Legendy o Puławach



Legenda o pochodzeniu nazwy Puławy

Dawno temu, gdy Puławy nazywały się jeszcze Nową Aleksandria wydarzył się incydent, który po dzisiejszy dzień opowiadany jest przez mieszkańców tego położonego nad Wisłą miasta. Nowa Aleksandria znana była z połowu ryb. Dużą popularnością cieszyły się karczmy, w których zmęczeni rybacy mogli odpocząć po pracy, posilić się oraz napić się wina i miodu. Również wędrowcy, zatrzymujący się tam na nocleg nie szczędzili grosza. Pewnego pięknego dnia przejeżdżał przez osadę orszak rycerzy. Wśród nich był sławny Zawisza Czarny, uczestnik wielu turniejów i bitew, w tym bitwy pod Grunwaldem. Był symbolem prawości i cnót rycerskich. Zawisza zatrzymał siew jednej z miejscowych karczem na odpoczynek. Karczmarz poznawszy znakomitego rycerza, podawał najlepsze trunki ze swojej piwnicy. Goście z apetytem zjadali wszystko, co podawał gospodarz. Nagle dal się słyszeć trzask! Wszystkie oczy skierowały się na potężnego rycerza, który teraz leżał pomiędzy połowami roztrzaskanej ławy. Okazalo się, że pod ciężarem Zawiszy, który głodny zasiadł do stołu w słynnej czarnej zbroi, ława po prostu pękła! Zebrani wybuchli śmiechem. A Zawisza Czarny zaklął: A niech to będą pół ławy!. I tak powstała nazwa dzisiejszego miasta Puławy.

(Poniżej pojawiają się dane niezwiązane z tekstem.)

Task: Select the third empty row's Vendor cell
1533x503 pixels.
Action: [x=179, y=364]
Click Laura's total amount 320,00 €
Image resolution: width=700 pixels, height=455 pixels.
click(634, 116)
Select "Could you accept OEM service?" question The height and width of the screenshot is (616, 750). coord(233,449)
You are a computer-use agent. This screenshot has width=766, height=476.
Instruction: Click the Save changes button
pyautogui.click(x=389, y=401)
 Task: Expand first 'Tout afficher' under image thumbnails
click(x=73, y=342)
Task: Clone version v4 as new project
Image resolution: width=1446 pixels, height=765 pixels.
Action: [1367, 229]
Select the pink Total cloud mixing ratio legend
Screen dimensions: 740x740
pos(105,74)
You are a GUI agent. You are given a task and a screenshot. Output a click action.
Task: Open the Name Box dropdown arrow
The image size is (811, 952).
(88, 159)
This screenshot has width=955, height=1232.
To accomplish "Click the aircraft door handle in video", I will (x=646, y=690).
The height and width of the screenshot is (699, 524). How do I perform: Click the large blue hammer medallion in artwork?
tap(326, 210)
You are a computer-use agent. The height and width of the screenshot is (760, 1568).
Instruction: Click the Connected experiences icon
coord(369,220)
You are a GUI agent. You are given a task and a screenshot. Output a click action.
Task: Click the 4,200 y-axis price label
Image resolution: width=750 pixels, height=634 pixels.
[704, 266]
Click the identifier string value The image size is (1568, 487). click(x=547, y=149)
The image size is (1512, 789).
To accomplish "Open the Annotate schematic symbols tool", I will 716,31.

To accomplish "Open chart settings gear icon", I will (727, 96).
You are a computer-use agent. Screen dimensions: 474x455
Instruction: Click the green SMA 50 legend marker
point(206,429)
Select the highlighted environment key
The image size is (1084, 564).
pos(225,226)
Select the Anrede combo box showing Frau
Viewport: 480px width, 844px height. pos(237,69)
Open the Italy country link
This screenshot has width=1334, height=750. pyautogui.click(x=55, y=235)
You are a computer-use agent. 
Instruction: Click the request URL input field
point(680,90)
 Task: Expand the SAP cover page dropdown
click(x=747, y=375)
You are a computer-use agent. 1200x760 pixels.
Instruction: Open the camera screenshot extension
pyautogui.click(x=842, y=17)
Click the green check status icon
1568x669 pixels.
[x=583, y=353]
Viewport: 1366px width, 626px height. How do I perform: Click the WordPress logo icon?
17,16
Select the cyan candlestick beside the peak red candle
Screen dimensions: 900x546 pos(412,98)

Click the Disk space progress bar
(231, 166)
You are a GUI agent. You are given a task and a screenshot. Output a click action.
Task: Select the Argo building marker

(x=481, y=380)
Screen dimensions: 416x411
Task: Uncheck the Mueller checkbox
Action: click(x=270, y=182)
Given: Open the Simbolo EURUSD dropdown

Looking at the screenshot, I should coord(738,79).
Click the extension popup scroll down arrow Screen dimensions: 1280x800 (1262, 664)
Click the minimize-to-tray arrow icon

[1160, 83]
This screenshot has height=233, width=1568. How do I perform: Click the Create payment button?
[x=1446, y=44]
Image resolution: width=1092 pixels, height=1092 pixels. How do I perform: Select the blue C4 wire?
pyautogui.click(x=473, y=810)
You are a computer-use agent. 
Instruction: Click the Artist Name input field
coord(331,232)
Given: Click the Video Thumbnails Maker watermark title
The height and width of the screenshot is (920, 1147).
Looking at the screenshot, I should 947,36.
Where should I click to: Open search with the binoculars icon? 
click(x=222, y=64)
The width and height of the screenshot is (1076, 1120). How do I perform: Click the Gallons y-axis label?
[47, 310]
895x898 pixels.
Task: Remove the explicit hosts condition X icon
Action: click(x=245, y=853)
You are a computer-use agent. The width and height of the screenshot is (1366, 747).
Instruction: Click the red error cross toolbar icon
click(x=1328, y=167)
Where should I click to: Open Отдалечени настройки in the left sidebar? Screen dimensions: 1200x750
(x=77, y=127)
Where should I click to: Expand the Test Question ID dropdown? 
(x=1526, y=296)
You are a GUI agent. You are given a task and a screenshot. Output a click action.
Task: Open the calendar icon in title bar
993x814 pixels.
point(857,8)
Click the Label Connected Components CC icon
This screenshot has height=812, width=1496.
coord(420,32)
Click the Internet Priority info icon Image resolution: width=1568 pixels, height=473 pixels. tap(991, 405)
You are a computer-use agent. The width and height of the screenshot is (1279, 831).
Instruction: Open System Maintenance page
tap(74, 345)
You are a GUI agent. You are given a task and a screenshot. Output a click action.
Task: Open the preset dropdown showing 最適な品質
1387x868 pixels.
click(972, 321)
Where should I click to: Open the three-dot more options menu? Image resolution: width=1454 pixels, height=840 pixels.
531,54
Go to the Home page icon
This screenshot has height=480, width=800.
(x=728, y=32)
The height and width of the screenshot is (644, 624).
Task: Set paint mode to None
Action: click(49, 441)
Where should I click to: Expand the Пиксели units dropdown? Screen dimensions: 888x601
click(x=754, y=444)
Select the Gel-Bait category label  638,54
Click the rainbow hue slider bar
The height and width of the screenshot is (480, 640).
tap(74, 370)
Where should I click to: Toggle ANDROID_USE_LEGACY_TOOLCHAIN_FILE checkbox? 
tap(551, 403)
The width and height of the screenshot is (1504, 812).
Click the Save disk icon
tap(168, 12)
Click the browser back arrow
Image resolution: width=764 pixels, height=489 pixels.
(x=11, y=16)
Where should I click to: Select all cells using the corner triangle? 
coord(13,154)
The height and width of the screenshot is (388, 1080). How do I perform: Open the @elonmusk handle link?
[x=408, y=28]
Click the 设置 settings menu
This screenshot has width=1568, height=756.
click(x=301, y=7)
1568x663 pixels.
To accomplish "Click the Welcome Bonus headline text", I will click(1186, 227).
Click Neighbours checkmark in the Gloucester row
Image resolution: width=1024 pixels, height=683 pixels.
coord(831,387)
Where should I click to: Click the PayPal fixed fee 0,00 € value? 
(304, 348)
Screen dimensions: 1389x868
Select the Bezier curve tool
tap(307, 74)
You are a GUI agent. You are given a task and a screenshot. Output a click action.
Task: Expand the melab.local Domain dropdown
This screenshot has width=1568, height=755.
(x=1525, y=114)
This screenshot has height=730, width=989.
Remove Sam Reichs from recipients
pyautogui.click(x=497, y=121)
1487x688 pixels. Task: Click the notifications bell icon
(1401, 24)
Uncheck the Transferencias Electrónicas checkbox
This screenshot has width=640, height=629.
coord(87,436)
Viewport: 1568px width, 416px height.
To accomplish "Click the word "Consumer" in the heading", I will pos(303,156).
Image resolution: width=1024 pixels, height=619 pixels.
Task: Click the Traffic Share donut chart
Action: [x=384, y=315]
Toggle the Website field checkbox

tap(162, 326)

Legenda o parafii świętego Wojciecha w Górze Puławskiej

Święty Wojciech powracający do Polski z Czech zatrzymał się na odpoczynek w Górze Puławskiej, osadzie położonej nad rzeką Wisłą naprzeciwko Puław. W czasie swojego pobytu odprawił mszę świętą. Na pamiątkę tego wydarzenia pobudowano kościół pod wezwaniem właśnie św. Wojciecha. Świątynia początkowo znajdowała się w pobliżu Wisły. Rzeka często przybierała i zatapiała kościół, więc przeniesiono go w bezpieczne miejsce - na górę zwaną Puławską. W miejscu, w którym święty Wojciech odprawił mszę, postawiono krzyż, przy którym odbywają się uroczystości w dzień świętego Wojciecha.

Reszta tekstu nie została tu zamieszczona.